#### SOURCE TEXT

Peter: There’s this wonderfully paradoxical phrase in the epistle of James where he says, “Be quick to listen.” We’re quick to speak; we’re quick to do a lot of things, but listening is passive. It is immensely important that we do listen to each other. I suspect there are many people who would say no one ever listens to them. But it is so sad that we don’t listen to each other. If you want to hear the Word of God, you must listen to the Word of God.
Phillip: And God enables us to listen to him because it’s in a relationship we hear and understand, isn’t it?
Peter: Absolutely. So you won’t hear someone you’re very angry with. It’s very difficult to hear your enemy, and you tend to put things into their words. But what we need is someone who will draw us into fellowship with God, and then we hear his word, and that someone is the Holy Spirit.
Phillip: The relationship seems to be important in terms of the whole concept of postmodernism and deconstructionism and, in a sense, the Marxist dream, where distrust of power lies in every non-relationship. Because I distrust you, I don’t listen to what you say. I deconstruct what you say and come up with what I think you are doing to manipulate me. So I don’t hear the message of what you’re saying.

########
#### PROVIDED DATA

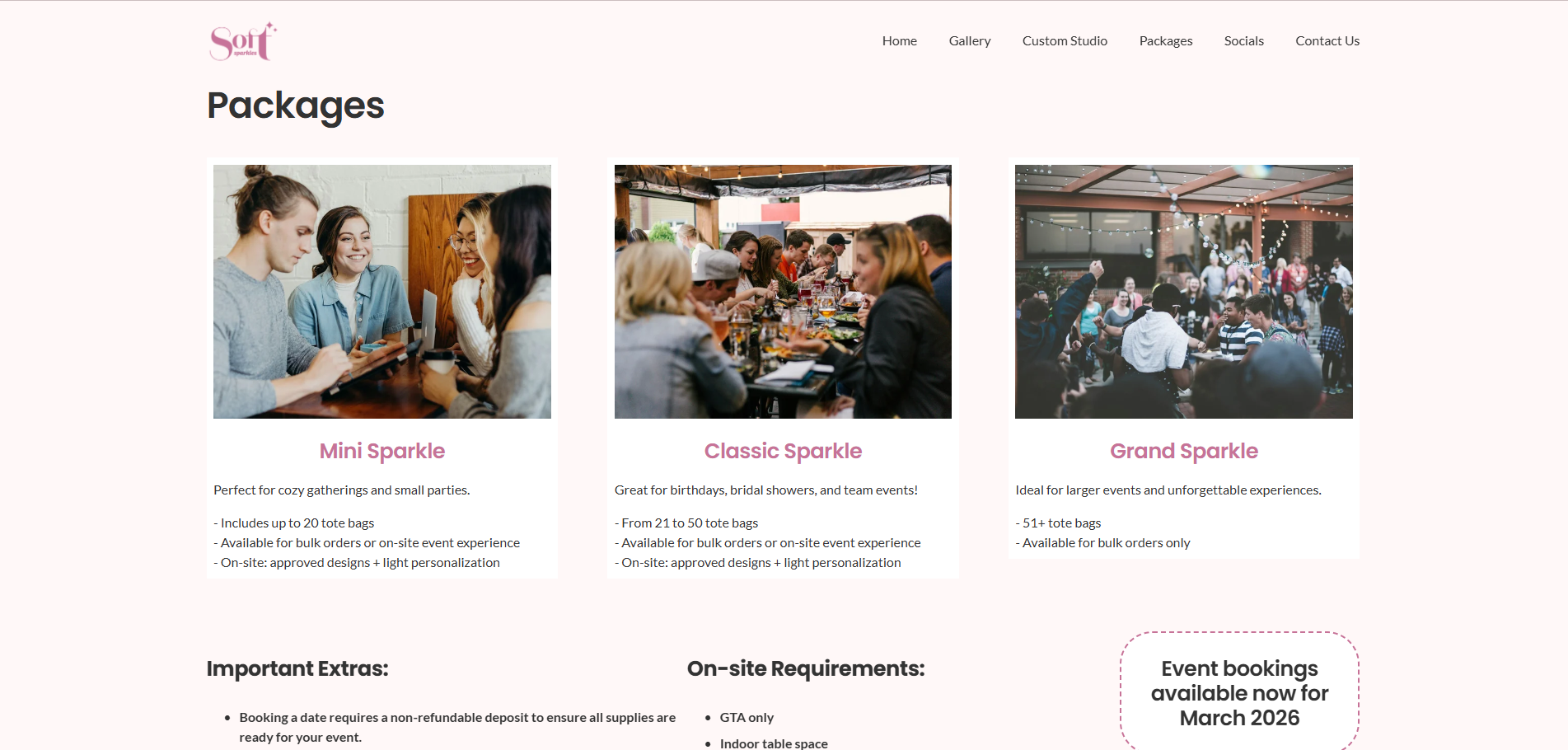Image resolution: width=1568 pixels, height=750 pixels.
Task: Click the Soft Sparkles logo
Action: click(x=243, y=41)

########

EXERCISE INSTRUCTIONS
Rewrite the stretch of the dialogue on listening from "Peter: Absolutely. So" through "what you’re saying.", swapping "enemy" for "adversary". The lines above are separate material, unrelated to the dialogue on listening.

EXERCISE SOLUTION
Peter: Absolutely. So you won’t hear someone you’re very angry with. It’s very difficult to hear your adversary, and you tend to put things into their words. But what we need is someone who will draw us into fellowship with God, and then we hear his word, and that someone is the Holy Spirit.
Phillip: The relationship seems to be important in terms of the whole concept of postmodernism and deconstructionism and, in a sense, the Marxist dream, where distrust of power lies in every non-relationship. Because I distrust you, I don’t listen to what you say. I deconstruct what you say and come up with what I think you are doing to manipulate me. So I don’t hear the message of what you’re saying.